Wishes

Young boy to father: Dad, I really wanted that chocolate cereal, did you buy some for me?
Father: No.
Young boy: Why not?
Father: Listen, I'd also prefer it if you stayed at your mom's all the time. But do we always get what we want? No.

Subway
Vienna
Austria

Very drunk 20-something guy: Honestly, I get a pulse in my dick when I talk to you.

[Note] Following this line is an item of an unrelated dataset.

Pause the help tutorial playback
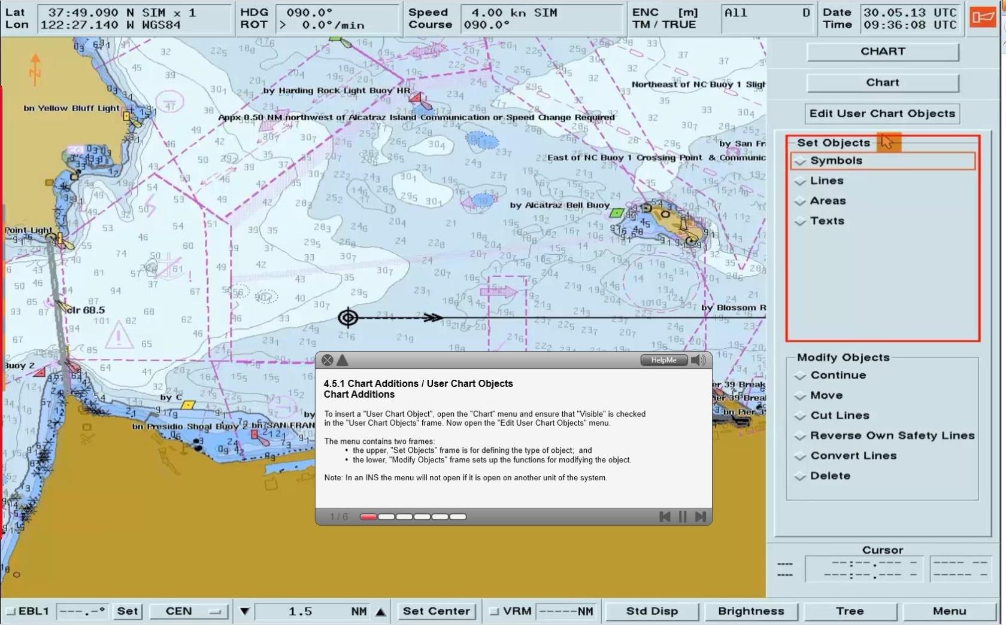pos(682,517)
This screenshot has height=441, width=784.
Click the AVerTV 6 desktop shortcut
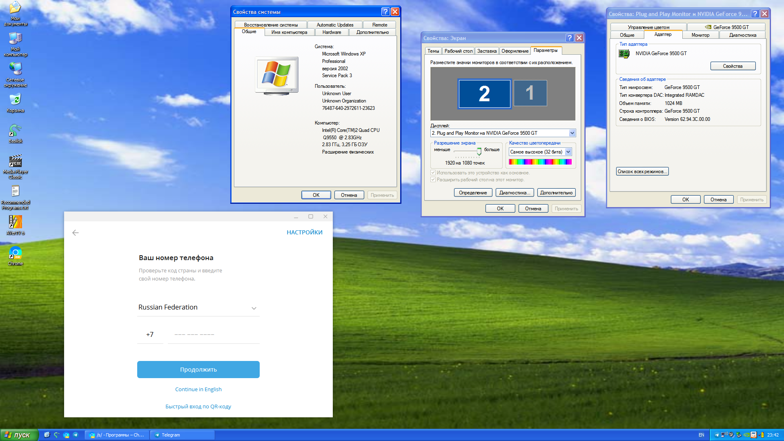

I'm going to fuck you tonight.
Rough-looking chain smoking 50-something woman: Oh yeah?
Very drunk 20-something guy: I'm so hard right now… Have a feel.
Rough-looking chain smoking 50-something woman, grabbing hold of his crotch: You're totally flaccid.
(very drunk 20-something bursts into hysterical laughter)

Nightclub
Leamington Spa
England

Overheard by: Bleep

Teen girl #1: You know, I wish we had some sort of pregnancy switch that we can turn on and off at will. That way, when we have one night stands, we can just turn 'em off, and, voila! No baby!
Teen girl #2: We do. They're called diagrams.
Teen girl #3: You mean “diaphragms.”
Teen girl #2: Whatever.

Starbucks
Manhattan, New York

Overheard by: Leila

Girl: It was a land of chocolate and a land of Lego. It was glorious.
Random guy, walking by: Glorious!

University of Central Florida

Kid: I wish I was as fat as you, mummy.
Mother: Mummy should not have had that ice cream.

GAP Fitting Room
Tunbridge Wells
England

Overheard by: Jim Giraffe

3-year-old in parking lot: Mommy, I want MONEY!
Mother: Yes, honey. Me too.

Gilroy, California

Overheard by: just a cart pusher

Black woman, to friend: I love Costco. It makes me like, want to have five kids.

Costco
King of Prussia, Pennsylvania

Tall, redhead girl: I'm worried that people are getting a little too comfortable being pantless around me.
Petite, indian girl: I wish I was you…

Massachusetts

Middle-aged American tourist woman: The rooms here have strange plugs, I simply cannot use my curling iron! This is outrageous… I want to see the manager immediately!

Hotel Restaurant
Munich
Germany

Overheard by: Dru

Barman to another: I was looking forward to being miserable this weekend, but it seems to have turned out quite nicely.